Iron absorption occurs in two steps

  1. Absorption of iron into the enterocyte at the luminal surface of the enterocytes
  2. Transport of iron to the lamina propria at the basilateral surface of the enterocyte

click here for fig 1

Absorption of iron into the enterocyte

Dietary iron is in two forms, heme and non-heme. Animal foods have 40% iron as heme iron and 60% as non-heme iron. Plant foods contain only non-heme iron. Most of the iron available for absorption comes from non-meat sources even in meat eaters. The widely held perception that vegetarian diets contain less iron than meat eaters is not true. Vegetarian diets contain as much or more iron than meat diets (MJA Open 2012; 1 Suppl 2: 11-16). Vegetarian foods have less heme iron. Different pathways absorb heme and non-heme iron.

Absorption of heme iron

Digestion of proteins releases heme which is oxidized to haemin and absorbed by the enterocytes. A receptor for the absorption of heme has been postulated but not identified. Once within the cell the haemin is acted upon by heme oxygenase 1 to release the iron. The heme iron is added to the enterocyte iron pool and follows the same path out of the cell as non-heme iron. Food does not affect the absorption of heme iron. Some heme may be absorbed directly and is bound to hemoprixin.

Non-Heme Iron

Dietary non-Heme iron is present in the ferric state.

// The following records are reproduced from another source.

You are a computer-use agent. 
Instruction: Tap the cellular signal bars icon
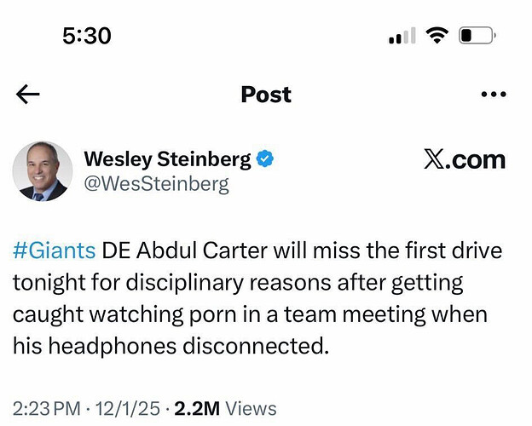click(402, 36)
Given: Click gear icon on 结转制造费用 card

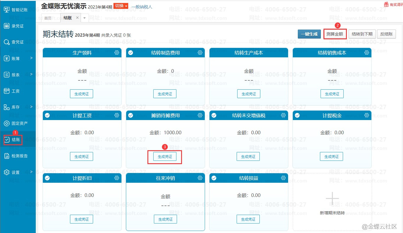Looking at the screenshot, I should pyautogui.click(x=200, y=53).
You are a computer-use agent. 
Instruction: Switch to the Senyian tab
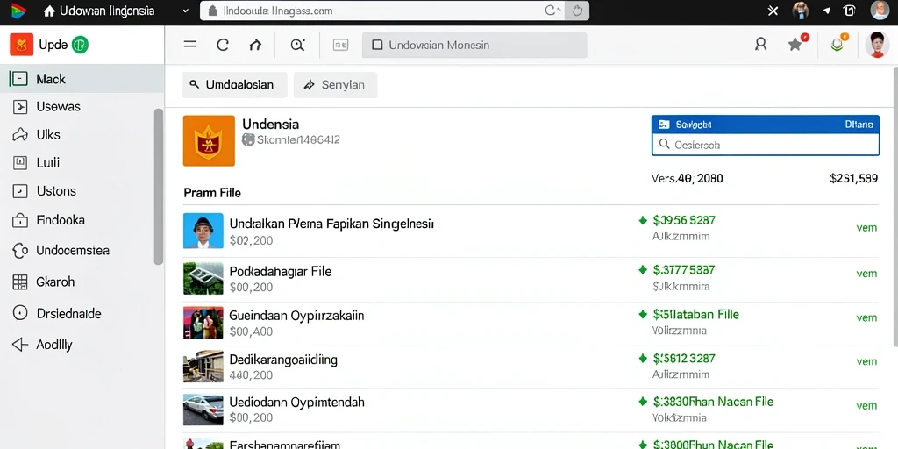click(335, 85)
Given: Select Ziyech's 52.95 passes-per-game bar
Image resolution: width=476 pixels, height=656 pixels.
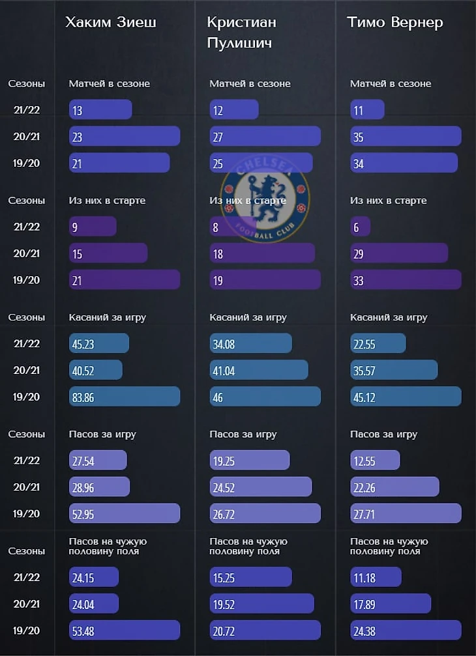Looking at the screenshot, I should pyautogui.click(x=124, y=513).
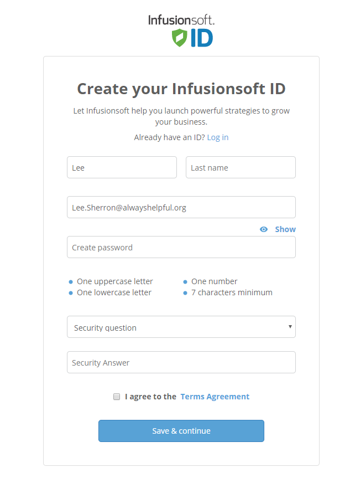
Task: Click the green shield icon
Action: coord(180,38)
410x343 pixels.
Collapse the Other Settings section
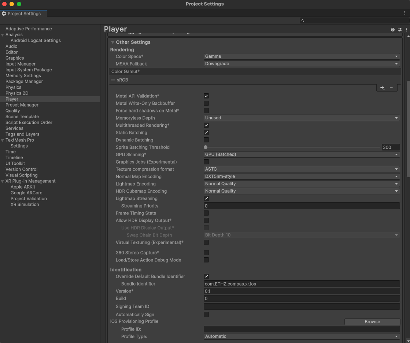coord(113,42)
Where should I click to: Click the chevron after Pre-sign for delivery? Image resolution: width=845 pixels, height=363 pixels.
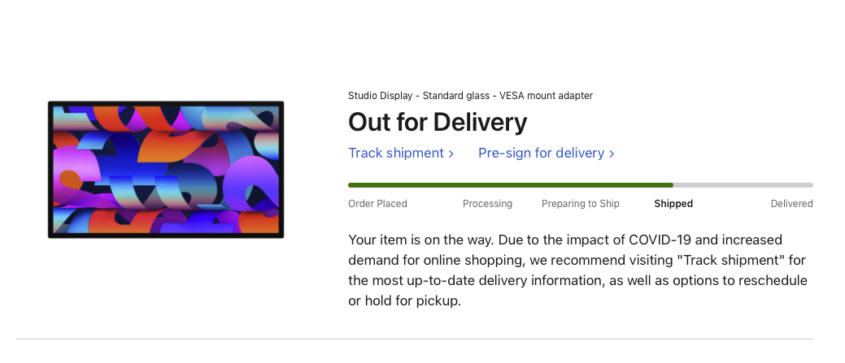[x=612, y=153]
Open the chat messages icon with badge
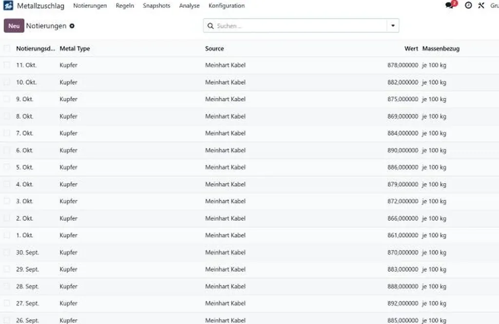 click(450, 5)
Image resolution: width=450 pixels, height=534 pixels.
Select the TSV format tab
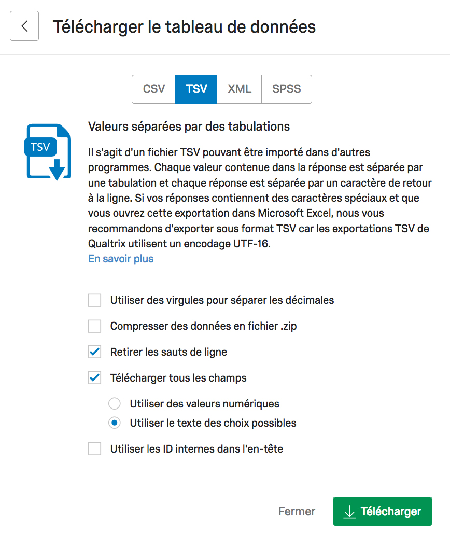point(196,89)
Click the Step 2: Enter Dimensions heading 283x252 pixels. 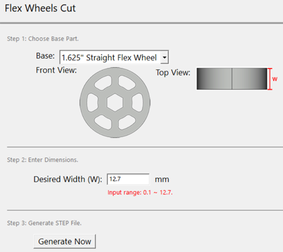point(43,160)
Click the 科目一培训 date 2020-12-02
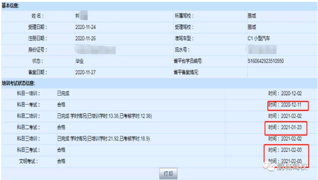Image resolution: width=318 pixels, height=180 pixels. coord(291,93)
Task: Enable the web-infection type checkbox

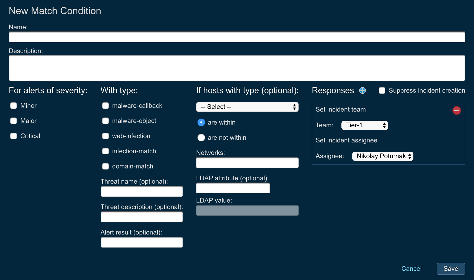Action: [106, 136]
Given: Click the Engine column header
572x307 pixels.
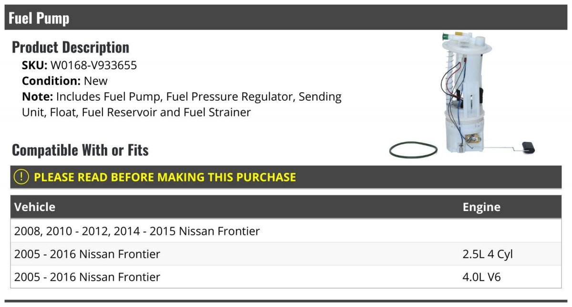Looking at the screenshot, I should coord(481,207).
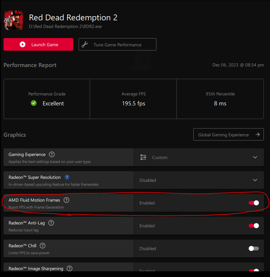Enable the Radeon Chill toggle
Image resolution: width=270 pixels, height=277 pixels.
pyautogui.click(x=254, y=248)
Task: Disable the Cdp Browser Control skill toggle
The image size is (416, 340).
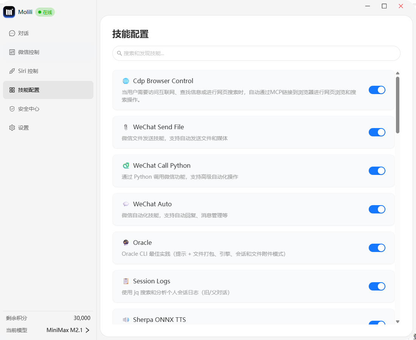Action: tap(377, 90)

Ferric iron is insoluble and needs to be converted to the more soluble ferrous state for absorption. The reduction of ferric iron is aided by the acidic environment of the stomach, dietary components like ascorbic acid and duodenal cytochrome b (Dcytb). Dcytb does not appear to be essential for iron absorption. Ferrous iron is absorbed by the divalent metal ion transporter (DMT1). In addition to  Fe2+,DMT 1 also transports Mn2+, Co2+, Ca2+, Zn2+, Cd2+ and Pb2+. DMT1 is expressed at the brush-border of the enterocyte near the tips of small intestinal villi. DMT1 needs protons to co-transport with iron. Protons come from the gastric juice and are most abundant in the duodenum. Most of the iron is absorbed in the duodenum. Antacid, H2 antagonists and proton pump inhibitors hamper iron absorption by reducing hydrogen ion availability. All these drugs have been shown to impair the efficacy of medicinal iron.

The absorption of non-heme iron, unlike heme iron, is affected by food.

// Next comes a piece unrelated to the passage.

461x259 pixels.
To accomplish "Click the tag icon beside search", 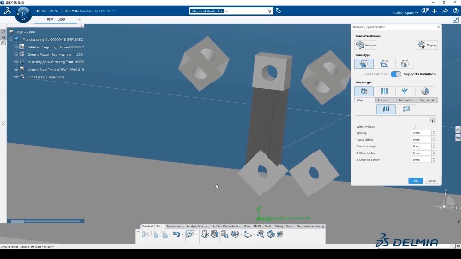I will pos(279,11).
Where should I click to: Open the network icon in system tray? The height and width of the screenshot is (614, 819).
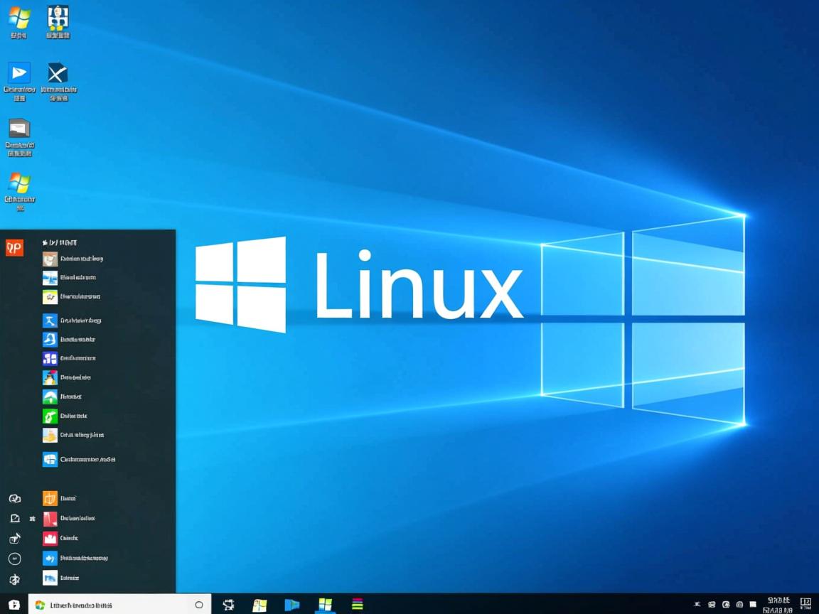726,604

  1. Foods enhancing iron absorption: Ascorbate, animal proteins, human milk, keto sugars, organics, amino acids that form soluble chelates with iron enhance absorption of non-heme iron.
  2. Inhibiting iron absorption: `Inhibitors of absorption of non-heme iron include
    1. Phytates present in grains and vegetables
    2. Dietary fibre
    3. Polypohenols present in tea, coffee and wine,
    4. Phosphates and phosphoproteins present in egg yolk, bovine milk
    5. Calcium and zinc.

Transport of iron to the lamina propria

Iron is transported to the lamina propria by an iron transporter ferroportin. Ferroportin transports iron in the ferrous form. This needs to be oxidized to the ferric form for binding to transferrin. Hephaestin oxidizes ferrous iron to ferric iron.

Ferroportin is the key to controlling body iron. In iron deficient state ferroportin expression at the basolateral surface of the enterocyte is increased and more iron is transferred to the blood. When the body is iron repleted ferroportin expression is low and the iron remains in the enterocyte as ferritin.  Iron stored as ferritin is lost with the enterocytes when it is shed at the end of it’s lifespan of 5-6days.

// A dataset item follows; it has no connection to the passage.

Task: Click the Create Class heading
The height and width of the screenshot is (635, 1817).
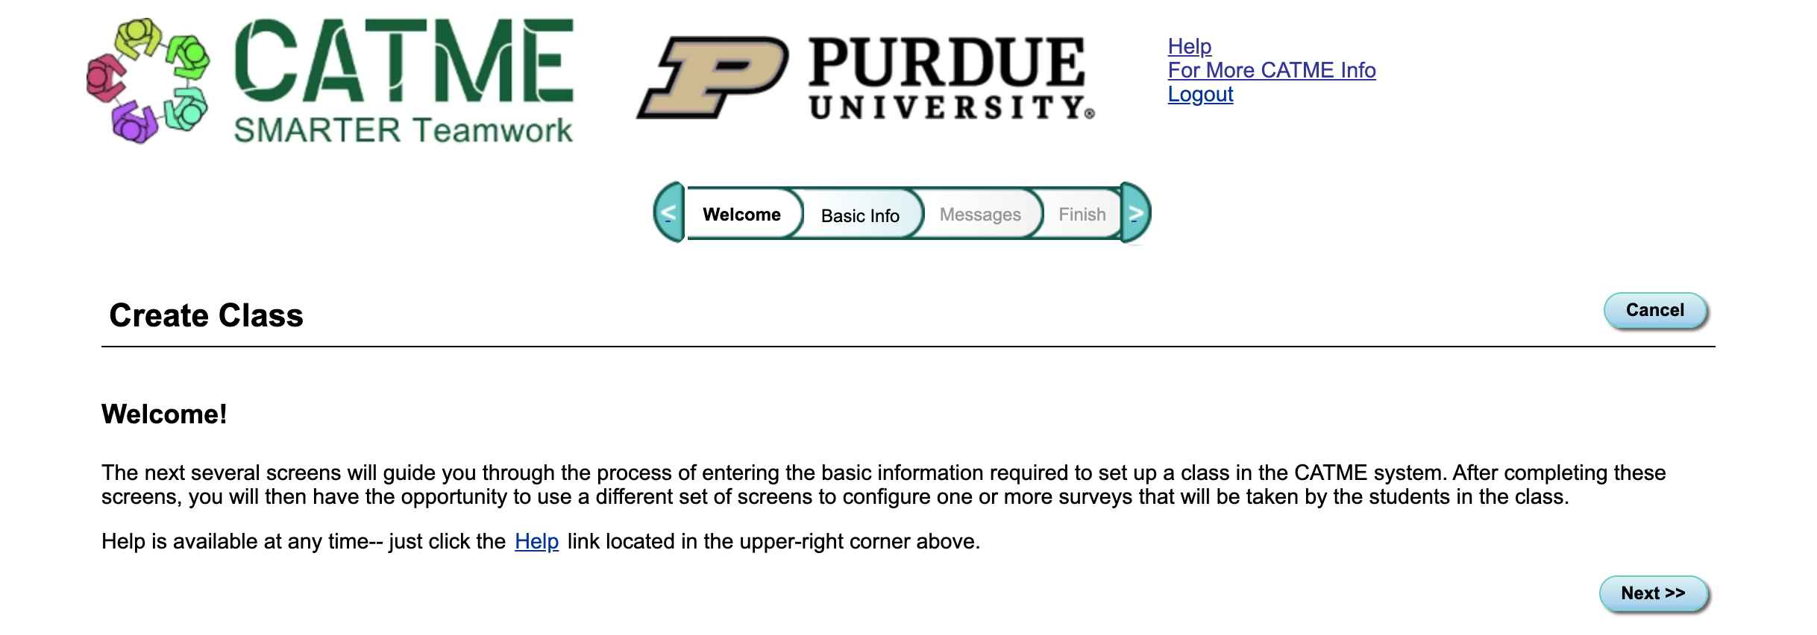Action: 206,315
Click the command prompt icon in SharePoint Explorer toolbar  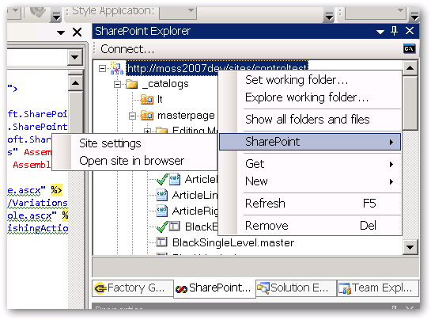point(410,49)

Ferroportin levels are controlled by enhancing it’s degradation when iron stores are adequate. The liver, on sensing adequate iron stores, secretes a peptide hepcidin that binds to ferroportin. Binding of ferroportin to hepcidin causes internalisation and degradation of ferroportin preventing iron transport. Mutations ferroportin, hepcidin and molecules that promote the secretion of hepcidin  (haemachromatosis protein (HFE),  haemojuvelin (HJV), transferrin receptor 2 (TFR2)) result in increased iron absorption and haemachromatosis.  Mutations in TMPRSS6 a negative regulator of hepcidin results in iron refractory iron deficiency anaemia.